She

She’s the bag lady in several layers of clothing, toothless and greasy-haired, pushing her shopping cart like a silent wraith along the sidewalks of your block.

She’s your elderly neighbor who willingly hid behind her husband for 40 years and who now, with his passing, lives in frightened invisibility.

She’s the woman you see every day at the bus stop on your way to work, her perfectly made-up face a carefully arranged mask of aloof inaccessibility.

She’s the morbidly obese woman who hates herself as thoroughly as she loves to eat.
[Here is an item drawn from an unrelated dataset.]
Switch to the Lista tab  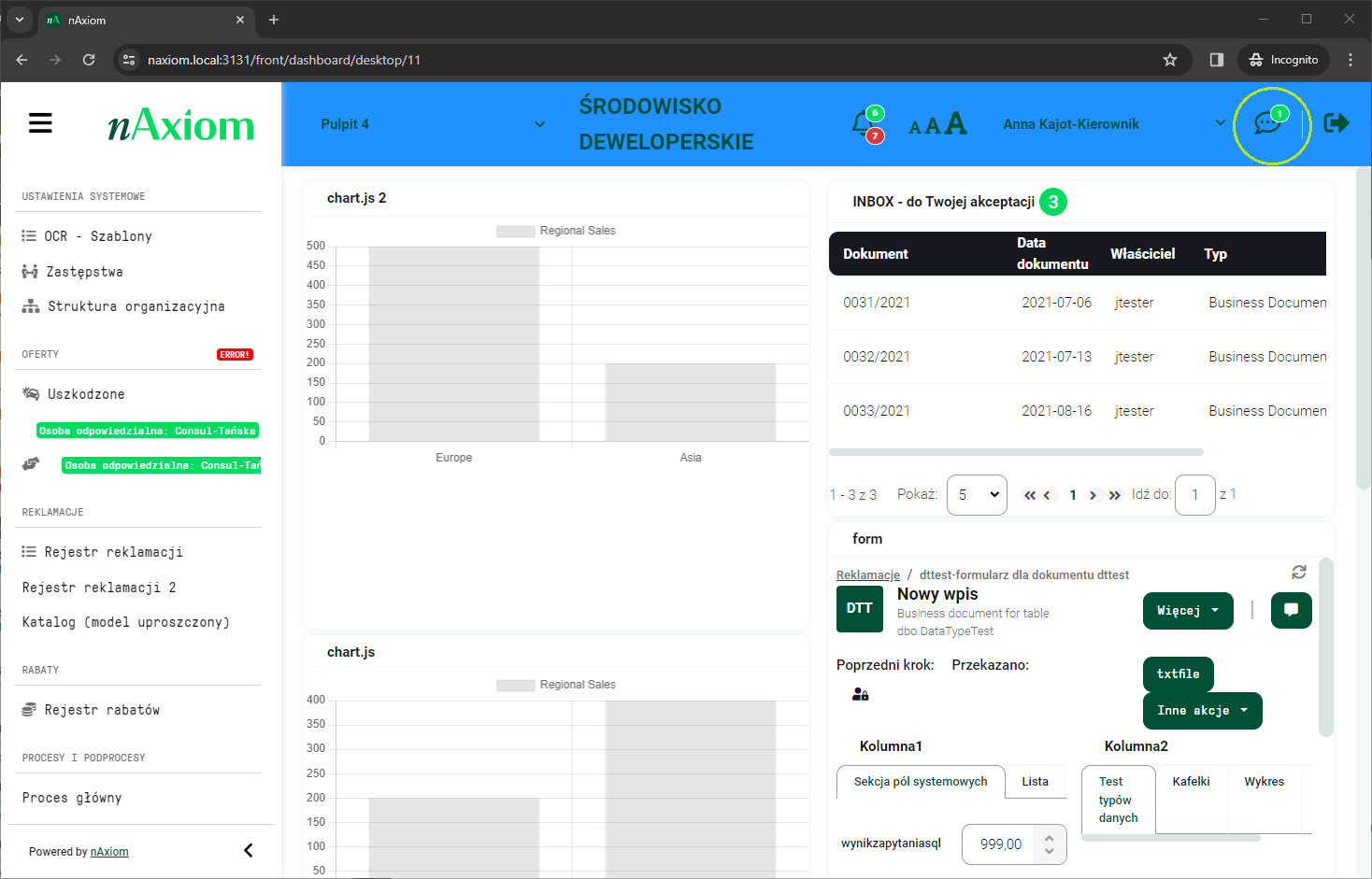pyautogui.click(x=1035, y=782)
To avoid any chance of intimacy, she builds layers of fat around her core self and, by this means, hides in plain sight.

She’s the rude cashier at your supermarket, handling money day after day, too bankrupt in spirit to afford what it would cost her to question her easy acceptance of her unchallenged life.
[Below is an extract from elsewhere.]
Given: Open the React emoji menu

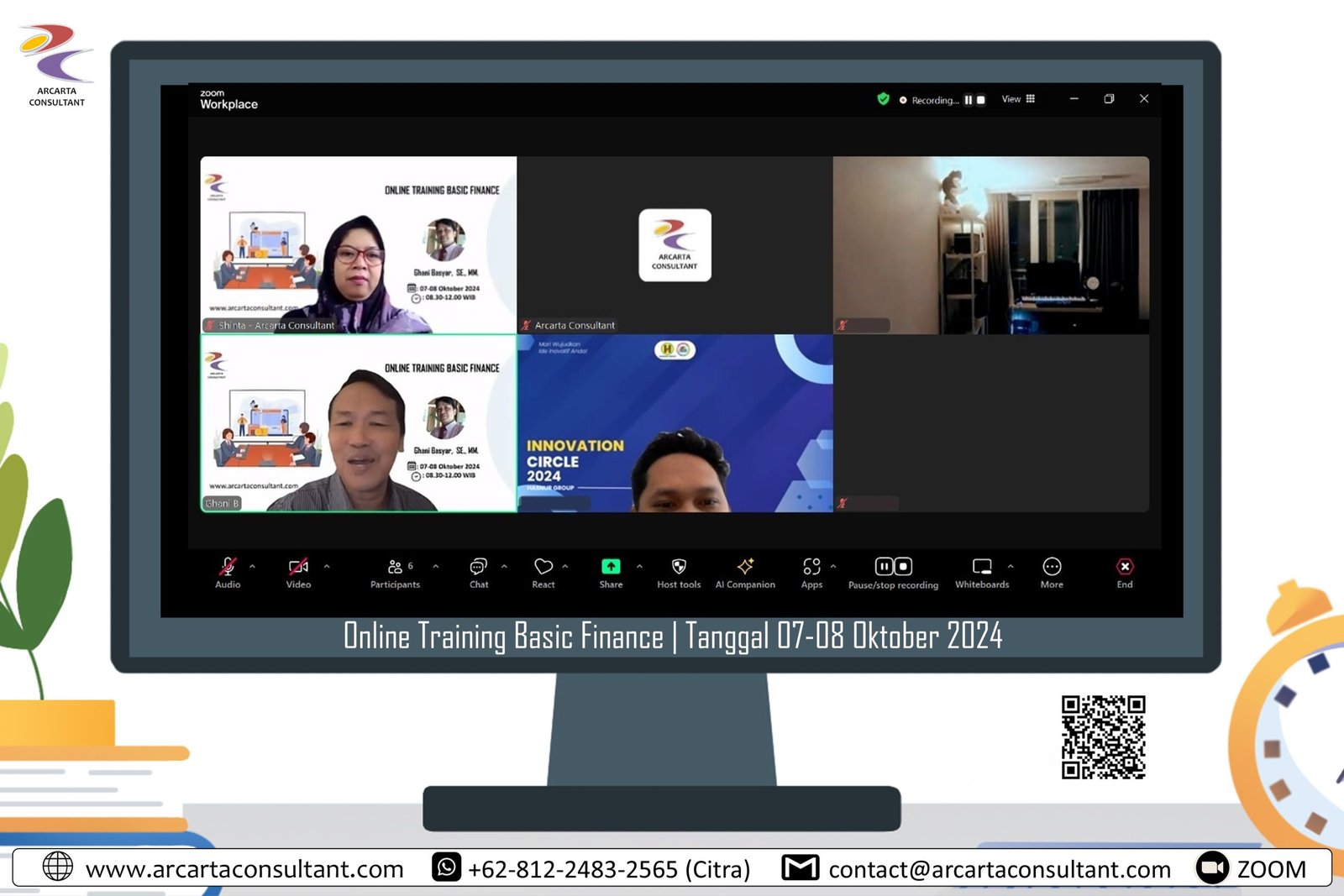Looking at the screenshot, I should point(543,568).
She’s the most popular girl in jr. high (and how you envied her!), an early bloomer with full curves and naturally blonde hair, who a year later walked the school corridors with lowered head, muted by the shame of a bad reputation—a parting gift from the boy who swore he loved her before using, and then abandoning, her.

She’s the 8 year old suddenly robbed of her childhood, aged beyond her years by unwanted touches.
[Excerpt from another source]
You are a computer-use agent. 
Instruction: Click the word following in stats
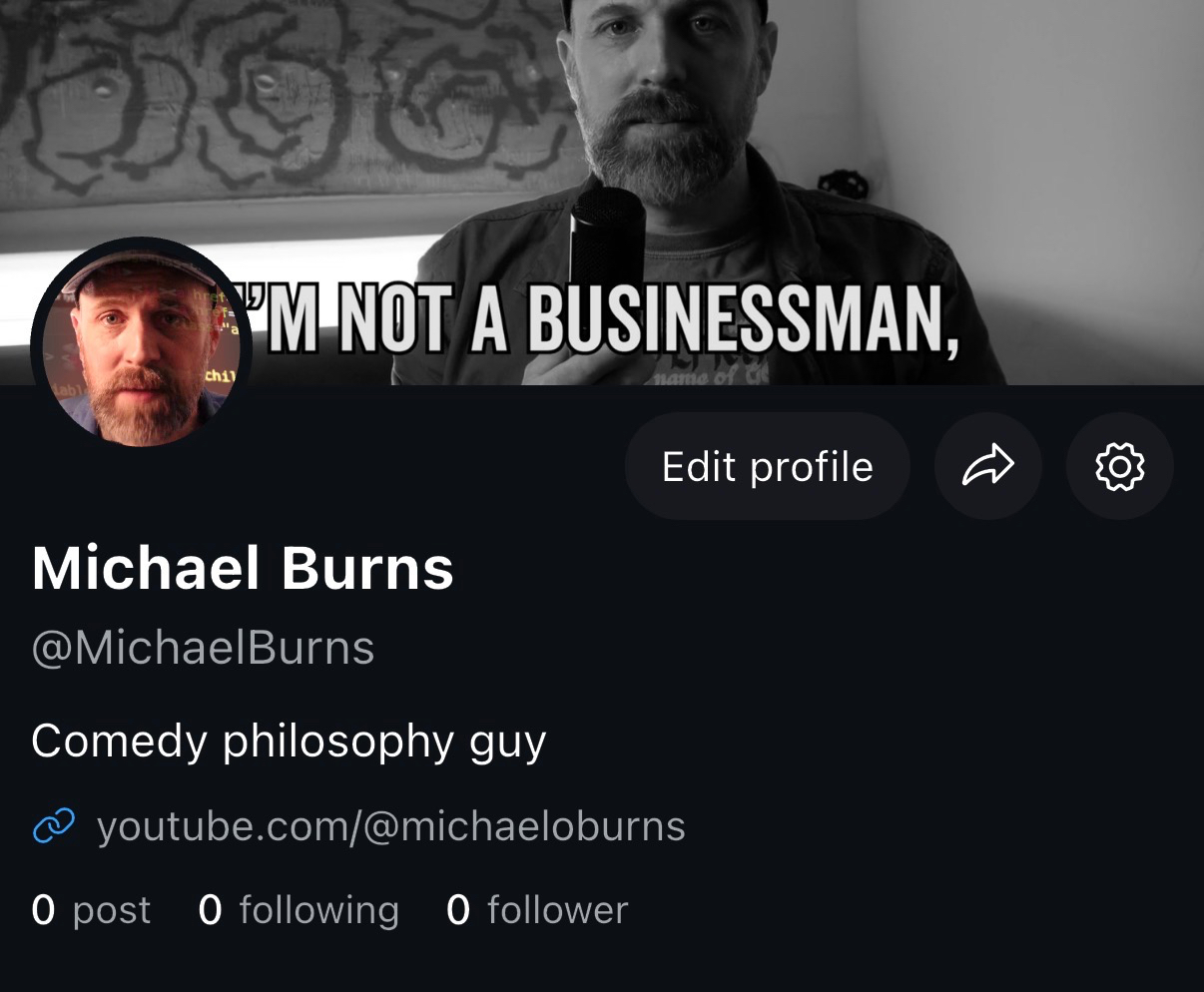(319, 910)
She’s the teen forced to bear her own father’s child.

She’s the woman whose mind fractured during a brutal childhood of constant rapings, whose survival depended on her ability to dissociate, to create many separate personalities to cope with the horrors lurking within the 4 walls of her suburban torture chamber.

She’s your sister, your mother, your best friend. She’s your daughter, your niece, your aunt, your cousin.

She’s shallow, to all surface observations. Her entire world revolves around her dual roles of wife and mother. Dull, you are swift to conclude, not comprehending that if she’s obsessed with recipes and laundry it’s because she can’t talk about the weightier matters (such as losing her virginity when she was pre-verbal) that keep her awake far into the night, long after her hubby and brood have fallen into peaceful slumber. You will consider her frivolous, if you consider her at all, not someone you wish to befriend, for the parameters of her domesticity would smother you. You can’t know that her easy submission to her responsibilities is her only lifeboat, providing something tangibly solid to cling to for dear life.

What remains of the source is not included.